What the task requires
If a line of the records contains the word "will", list it.

Listed entries
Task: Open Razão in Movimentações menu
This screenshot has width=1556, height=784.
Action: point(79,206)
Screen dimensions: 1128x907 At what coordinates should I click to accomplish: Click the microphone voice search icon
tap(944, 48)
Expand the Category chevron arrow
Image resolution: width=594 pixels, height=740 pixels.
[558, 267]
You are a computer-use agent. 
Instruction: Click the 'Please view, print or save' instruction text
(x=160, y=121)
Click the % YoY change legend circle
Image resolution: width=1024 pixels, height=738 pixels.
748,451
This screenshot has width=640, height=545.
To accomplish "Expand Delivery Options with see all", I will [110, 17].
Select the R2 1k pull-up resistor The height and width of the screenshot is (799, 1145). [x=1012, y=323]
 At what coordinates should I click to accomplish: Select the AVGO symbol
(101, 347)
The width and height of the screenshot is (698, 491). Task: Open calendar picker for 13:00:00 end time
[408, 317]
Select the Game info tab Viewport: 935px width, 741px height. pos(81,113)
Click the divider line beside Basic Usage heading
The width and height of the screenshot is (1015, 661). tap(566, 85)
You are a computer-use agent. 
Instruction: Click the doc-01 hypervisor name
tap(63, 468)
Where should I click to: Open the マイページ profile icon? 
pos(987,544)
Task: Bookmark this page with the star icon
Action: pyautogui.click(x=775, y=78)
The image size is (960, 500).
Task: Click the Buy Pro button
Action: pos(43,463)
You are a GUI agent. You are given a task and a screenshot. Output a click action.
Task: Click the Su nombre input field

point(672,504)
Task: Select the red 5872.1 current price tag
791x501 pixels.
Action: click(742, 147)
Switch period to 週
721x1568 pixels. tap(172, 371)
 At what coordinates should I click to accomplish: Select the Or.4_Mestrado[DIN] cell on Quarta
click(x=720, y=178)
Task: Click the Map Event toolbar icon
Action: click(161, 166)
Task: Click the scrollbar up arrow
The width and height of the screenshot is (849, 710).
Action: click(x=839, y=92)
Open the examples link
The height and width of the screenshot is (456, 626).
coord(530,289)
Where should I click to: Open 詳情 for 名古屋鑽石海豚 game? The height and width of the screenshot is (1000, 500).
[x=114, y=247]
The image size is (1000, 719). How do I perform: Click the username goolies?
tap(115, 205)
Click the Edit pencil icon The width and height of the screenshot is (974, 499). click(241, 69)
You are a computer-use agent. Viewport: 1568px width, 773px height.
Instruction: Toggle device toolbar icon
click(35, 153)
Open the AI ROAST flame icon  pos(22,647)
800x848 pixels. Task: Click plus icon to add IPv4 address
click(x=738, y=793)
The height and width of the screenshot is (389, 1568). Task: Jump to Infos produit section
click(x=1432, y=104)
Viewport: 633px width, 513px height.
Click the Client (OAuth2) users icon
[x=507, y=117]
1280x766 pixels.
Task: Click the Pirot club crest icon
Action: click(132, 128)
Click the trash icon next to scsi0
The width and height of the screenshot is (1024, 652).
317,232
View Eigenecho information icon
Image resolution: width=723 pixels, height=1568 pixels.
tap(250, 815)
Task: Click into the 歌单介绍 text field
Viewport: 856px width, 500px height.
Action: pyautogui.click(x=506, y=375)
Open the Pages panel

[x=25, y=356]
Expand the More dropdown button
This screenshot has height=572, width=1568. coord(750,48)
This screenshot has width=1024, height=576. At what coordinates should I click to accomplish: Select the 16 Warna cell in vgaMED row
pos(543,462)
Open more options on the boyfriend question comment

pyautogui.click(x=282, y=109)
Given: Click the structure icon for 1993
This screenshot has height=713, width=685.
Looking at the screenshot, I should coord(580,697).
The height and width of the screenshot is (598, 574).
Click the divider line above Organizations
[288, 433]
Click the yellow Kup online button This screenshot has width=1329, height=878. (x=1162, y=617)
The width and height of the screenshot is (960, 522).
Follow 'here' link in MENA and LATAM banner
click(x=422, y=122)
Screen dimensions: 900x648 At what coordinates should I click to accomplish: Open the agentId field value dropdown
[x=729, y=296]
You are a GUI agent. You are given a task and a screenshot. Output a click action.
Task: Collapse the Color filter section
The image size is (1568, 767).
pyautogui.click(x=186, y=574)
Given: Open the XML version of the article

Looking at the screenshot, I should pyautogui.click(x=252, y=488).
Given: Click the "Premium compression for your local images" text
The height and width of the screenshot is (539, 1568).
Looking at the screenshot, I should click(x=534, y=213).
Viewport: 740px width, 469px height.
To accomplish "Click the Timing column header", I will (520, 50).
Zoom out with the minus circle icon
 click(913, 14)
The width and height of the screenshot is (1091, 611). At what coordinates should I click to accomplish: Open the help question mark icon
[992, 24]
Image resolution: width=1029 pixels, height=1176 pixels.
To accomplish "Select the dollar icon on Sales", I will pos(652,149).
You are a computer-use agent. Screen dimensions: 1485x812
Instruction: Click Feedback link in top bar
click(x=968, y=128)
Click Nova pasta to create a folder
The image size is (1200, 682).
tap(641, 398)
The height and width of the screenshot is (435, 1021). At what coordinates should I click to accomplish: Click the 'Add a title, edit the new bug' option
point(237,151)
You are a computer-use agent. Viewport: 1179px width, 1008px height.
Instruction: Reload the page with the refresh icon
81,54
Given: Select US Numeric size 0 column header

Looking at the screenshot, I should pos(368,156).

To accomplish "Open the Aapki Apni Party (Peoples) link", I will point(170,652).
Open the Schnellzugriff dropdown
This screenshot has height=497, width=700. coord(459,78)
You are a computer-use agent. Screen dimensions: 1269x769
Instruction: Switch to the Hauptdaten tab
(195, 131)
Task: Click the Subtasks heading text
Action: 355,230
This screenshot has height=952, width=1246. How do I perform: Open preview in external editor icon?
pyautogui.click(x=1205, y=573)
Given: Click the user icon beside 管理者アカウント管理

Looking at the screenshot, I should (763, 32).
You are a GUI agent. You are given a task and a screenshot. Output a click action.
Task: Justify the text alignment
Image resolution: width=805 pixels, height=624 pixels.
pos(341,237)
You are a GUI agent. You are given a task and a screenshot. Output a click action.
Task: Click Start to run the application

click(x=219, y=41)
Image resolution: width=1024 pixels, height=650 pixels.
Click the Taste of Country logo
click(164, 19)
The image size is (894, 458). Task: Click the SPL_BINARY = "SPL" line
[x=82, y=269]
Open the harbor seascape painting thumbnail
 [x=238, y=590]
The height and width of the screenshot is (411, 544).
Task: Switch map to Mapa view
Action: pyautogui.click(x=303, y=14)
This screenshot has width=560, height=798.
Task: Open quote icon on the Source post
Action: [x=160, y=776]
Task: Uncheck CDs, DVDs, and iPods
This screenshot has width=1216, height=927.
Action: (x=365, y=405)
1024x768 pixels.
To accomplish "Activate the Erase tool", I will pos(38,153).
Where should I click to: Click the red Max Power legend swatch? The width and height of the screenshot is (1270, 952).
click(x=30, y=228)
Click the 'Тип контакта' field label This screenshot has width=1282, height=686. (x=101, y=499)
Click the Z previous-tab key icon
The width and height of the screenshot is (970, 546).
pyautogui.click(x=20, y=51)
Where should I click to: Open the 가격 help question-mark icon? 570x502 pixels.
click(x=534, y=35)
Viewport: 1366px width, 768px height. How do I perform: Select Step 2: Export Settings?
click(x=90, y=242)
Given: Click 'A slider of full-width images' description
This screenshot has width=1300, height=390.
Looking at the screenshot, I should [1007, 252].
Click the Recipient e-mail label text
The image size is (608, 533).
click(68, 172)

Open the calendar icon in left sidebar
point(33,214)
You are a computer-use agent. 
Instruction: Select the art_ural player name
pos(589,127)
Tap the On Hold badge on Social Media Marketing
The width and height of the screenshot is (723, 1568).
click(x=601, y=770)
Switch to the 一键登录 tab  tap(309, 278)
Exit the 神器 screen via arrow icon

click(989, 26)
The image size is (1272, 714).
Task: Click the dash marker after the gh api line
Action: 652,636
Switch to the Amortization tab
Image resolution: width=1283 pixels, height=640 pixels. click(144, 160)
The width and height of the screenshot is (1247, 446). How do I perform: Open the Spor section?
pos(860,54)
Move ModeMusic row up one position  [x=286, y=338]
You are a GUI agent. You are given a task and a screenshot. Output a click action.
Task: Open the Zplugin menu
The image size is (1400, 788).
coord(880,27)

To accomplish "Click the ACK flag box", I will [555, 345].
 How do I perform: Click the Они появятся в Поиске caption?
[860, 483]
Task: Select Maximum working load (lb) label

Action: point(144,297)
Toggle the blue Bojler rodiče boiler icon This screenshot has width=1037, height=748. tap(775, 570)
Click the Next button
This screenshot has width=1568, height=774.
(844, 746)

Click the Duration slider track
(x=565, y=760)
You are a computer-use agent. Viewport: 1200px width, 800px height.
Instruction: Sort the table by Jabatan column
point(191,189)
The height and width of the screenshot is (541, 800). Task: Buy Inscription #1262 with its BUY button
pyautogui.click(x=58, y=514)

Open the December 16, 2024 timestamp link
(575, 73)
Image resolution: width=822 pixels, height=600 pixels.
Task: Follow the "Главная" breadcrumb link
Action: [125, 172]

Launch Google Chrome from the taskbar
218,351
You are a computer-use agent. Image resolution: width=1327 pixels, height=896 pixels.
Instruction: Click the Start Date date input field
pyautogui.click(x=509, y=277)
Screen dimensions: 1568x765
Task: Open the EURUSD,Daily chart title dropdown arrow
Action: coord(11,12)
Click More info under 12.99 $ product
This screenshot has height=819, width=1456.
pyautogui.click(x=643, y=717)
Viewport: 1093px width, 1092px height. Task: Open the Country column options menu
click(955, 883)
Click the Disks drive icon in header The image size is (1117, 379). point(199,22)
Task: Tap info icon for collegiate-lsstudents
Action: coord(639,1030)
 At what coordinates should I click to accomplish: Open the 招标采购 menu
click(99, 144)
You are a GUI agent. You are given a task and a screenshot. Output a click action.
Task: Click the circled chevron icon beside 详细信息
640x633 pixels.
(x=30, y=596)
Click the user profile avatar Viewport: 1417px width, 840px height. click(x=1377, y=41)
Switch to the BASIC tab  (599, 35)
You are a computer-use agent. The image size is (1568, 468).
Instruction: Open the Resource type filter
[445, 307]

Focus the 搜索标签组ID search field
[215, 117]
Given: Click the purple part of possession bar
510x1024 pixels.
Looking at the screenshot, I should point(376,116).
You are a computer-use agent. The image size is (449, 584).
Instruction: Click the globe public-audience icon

Response to this exercise
To accomplish "Expand Delivery Options with see all", I will [110, 17].
To accomplish "Click the Timing column header", I will (520, 50).
To accomplish "Select the dollar icon on Sales", I will pos(652,149).
To accomplish "Open the Aapki Apni Party (Peoples) link", I will point(170,652).
To accomplish "Activate the Erase tool", I will pos(38,153).
To accomplish "Click the ACK flag box", I will [555, 345].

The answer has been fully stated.